Consequently, F(p, k) = Sigma(p^k) satisfies the recurrence relation:

(!) F(k) = F(k - 1) + g(k)      (note: F(k) = F(p, k) -- we omit p because it is fixed)

where g(k) is the exponential function g(k) = p^k (where p is held constant).
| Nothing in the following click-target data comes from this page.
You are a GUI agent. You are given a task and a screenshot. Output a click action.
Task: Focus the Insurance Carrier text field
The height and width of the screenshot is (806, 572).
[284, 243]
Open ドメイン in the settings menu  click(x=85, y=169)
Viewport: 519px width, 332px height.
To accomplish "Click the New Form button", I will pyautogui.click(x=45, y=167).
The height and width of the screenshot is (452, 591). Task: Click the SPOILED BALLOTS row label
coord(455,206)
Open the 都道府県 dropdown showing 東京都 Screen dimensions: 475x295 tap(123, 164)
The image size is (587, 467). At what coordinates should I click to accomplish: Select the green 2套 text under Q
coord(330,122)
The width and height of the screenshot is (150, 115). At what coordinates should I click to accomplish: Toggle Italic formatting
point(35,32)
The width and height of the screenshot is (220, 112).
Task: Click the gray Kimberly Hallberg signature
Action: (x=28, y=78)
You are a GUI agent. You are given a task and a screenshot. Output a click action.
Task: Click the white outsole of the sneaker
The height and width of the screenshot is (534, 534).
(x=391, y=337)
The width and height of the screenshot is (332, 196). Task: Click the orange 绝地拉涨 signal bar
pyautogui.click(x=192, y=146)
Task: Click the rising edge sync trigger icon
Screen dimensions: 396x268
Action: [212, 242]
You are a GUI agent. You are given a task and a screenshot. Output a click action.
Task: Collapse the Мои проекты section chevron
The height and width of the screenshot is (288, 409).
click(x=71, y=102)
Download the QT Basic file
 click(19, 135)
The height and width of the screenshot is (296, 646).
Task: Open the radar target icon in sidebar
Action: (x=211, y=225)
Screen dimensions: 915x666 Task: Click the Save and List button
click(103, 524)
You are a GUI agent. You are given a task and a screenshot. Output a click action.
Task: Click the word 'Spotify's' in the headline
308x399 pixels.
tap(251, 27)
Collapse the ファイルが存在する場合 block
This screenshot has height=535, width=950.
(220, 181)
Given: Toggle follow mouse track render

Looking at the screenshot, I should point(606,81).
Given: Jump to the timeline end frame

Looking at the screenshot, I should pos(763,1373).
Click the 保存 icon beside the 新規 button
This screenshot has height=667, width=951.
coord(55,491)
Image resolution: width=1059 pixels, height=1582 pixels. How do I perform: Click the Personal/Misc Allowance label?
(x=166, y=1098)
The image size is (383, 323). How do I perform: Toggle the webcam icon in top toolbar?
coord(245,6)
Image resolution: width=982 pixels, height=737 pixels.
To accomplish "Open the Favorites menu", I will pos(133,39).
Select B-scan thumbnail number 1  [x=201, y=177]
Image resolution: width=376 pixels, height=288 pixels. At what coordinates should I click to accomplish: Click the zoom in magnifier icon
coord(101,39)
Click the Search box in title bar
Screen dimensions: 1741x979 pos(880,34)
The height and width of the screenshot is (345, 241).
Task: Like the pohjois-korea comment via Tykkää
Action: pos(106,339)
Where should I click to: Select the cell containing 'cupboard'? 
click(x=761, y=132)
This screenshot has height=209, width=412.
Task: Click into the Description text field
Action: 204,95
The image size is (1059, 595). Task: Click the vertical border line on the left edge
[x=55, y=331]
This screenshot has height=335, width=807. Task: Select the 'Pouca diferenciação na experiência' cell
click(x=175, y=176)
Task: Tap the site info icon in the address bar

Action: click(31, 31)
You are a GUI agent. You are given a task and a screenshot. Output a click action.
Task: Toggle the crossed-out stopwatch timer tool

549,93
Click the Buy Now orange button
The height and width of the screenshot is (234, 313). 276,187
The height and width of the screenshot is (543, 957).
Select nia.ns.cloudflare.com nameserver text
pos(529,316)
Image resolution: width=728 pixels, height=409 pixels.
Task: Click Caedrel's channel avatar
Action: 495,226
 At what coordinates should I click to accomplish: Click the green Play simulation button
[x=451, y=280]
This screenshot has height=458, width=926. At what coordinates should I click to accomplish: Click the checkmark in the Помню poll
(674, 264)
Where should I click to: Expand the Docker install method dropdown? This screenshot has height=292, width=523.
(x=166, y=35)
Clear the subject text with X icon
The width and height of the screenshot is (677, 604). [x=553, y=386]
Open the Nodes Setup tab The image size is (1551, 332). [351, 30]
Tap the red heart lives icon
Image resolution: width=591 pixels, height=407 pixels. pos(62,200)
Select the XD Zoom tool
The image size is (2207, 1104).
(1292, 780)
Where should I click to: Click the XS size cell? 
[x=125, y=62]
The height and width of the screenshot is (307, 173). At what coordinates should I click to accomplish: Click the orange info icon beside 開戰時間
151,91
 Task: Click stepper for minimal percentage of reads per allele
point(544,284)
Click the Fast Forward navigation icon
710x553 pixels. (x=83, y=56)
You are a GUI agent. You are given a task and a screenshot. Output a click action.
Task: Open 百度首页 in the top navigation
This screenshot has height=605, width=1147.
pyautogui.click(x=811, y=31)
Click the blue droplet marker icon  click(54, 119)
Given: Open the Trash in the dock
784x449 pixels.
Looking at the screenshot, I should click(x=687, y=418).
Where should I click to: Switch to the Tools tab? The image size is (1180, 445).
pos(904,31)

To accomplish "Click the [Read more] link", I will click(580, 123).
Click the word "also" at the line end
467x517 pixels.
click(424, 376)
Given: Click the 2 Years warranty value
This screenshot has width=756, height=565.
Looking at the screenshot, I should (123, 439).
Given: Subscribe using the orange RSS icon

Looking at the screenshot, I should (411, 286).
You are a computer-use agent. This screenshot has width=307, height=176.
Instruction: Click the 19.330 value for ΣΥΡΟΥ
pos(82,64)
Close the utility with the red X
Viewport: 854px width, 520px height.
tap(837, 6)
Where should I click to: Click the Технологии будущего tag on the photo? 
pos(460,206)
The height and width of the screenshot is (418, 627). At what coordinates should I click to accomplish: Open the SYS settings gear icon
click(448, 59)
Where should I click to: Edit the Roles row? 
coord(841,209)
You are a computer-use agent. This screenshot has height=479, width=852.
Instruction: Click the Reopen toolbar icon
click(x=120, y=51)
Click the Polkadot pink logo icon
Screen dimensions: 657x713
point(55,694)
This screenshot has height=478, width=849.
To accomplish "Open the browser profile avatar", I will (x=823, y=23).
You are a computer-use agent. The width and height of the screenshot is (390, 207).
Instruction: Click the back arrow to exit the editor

The recurrence relation for F gives rise to an equivalent recurrence relation for f:

We have: Sigma(p^k) = Sigma(p^(k - 1)) + p^k

Divide through by (p^k): I(p^k) = (1/p)I(p^(k - 1)) + 1

Multiply through by (p): p*I(p^k) = I(p^(k - 1)) + p

Thus, the resulting recurrence relation for f(p, k) = I(p^k) is given by:

(@) p*f(k) = f(k - 1) + p (note: f(k) = f(p, k) -- we omit p because
it is fixed)

Since I(1) = 1, for consistency in our recurrence equations, we can set:

f(0) = 1

With this initial seed, our recursion goes thus:

p*f(1) = f(0) + p = 1 + p
f(1) = (1 + p)/p = (1/p) + 1

p*f(2) = f(1) + p = (1 + p)/p + p = (1 + p + p^2)/p
f(2) = (1 + p + p^2)/p^2 = (1/p)^2 + (1/p) + 1

p*f(3) = f(2) + p = (1 + p + p^2)/p^2 + p
= (1 + p + p^2 + p^3)/p^2
f(3) = (1 + p + p^2 + p^3)/p^3
= (1/p)^3 + (1/p)^2 + (1/p) + 1
...
...
...

Thus, roughly we have:

f(p, k) = Big-OH((1/p)^k)

when p is fixed.

That is, the abundancy index is a (rational) NON-polynomial function of k for constant p.  [Please see comment #2.]

Indeed, we have the closed form:

I(p^k) = (p^(k + 1) - 1)/((p^k)(p - 1))

where of course you will be able to recognize the familiar formula:

Sigma(p^k) = (p^(k + 1) - 1)/(p - 1)

which is derived via finite geometric series.